**Stated goal**
Answer these questions from the text on checking RePEc data:
(a) How many letters make up the code that identifies an archive?
(b) Which protocol describes the structure of an archive in full detail?
(c) What does the name ReDIF stand for?

**Selected excerpt**
———

RePEc

Checking

Ivan Kurmanov

1: Instead of Introduction

The following text is a description of ideas, ways and methods of checking data in RePEc. In this section there is some introduction into some RePEc concepts which might be unnecessary for some, but still might be useful for the newcomers. You may skip it to the second section if you are comfortable with terms like ReDIF, template, handle and so on. Otherwise I would recommend you reading first section and then two main documents (mentioned below) about RePEc before reading the rest of this text.

In following sections all main aspects and questions of checking data are gradually discussed and answered.

There are several basic concepts about RePEc system and its data organisation that are necessary to know when reading the following text.

The first is archive and its structure. This is described in the Guildford protocol in full detail, Most of data in RePEc is organised in archives.

An archive usually represents an independent information provider (an organisation), a node in RePEc community network. Each archive may separate its data into several or many series by any criteria. An archive has a unique 3-letter code, which is used to identify it. Series have their own 6-letter code, always unique in a given archive. Data about documents is put into series.

The next important thing is ReDIF and its details. All the data is written (stored) in a special format, called Research Documents Information Format (ReDIF). It is a well-defined and quite developed format with its unique syntax for writing templates. You should consult ReDIF documentation for details if you are going to create or maintain data in RePEc. Its specification URL is http://netec.mcc.ac.uk/RePEc/ReDIF.html.

———

**Collected data**
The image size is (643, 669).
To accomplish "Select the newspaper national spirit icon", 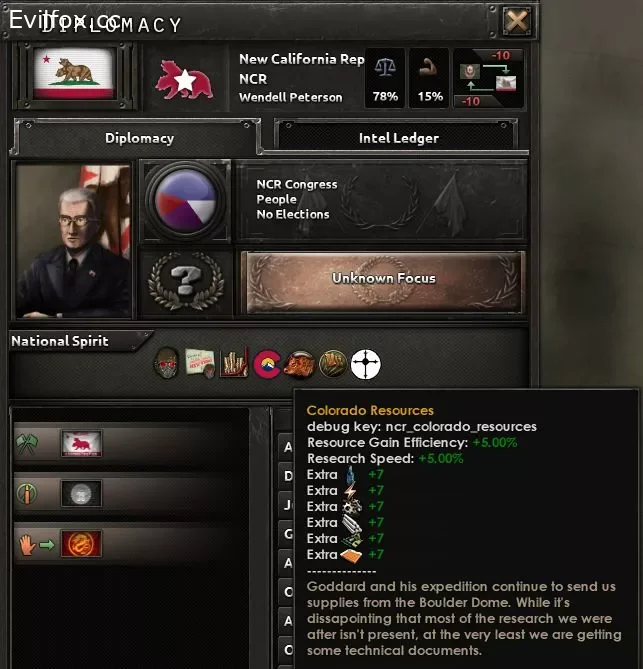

———

**Reply to the task**
(a) Three letters.
(b) The Guildford protocol.
(c) Research Documents Information Format.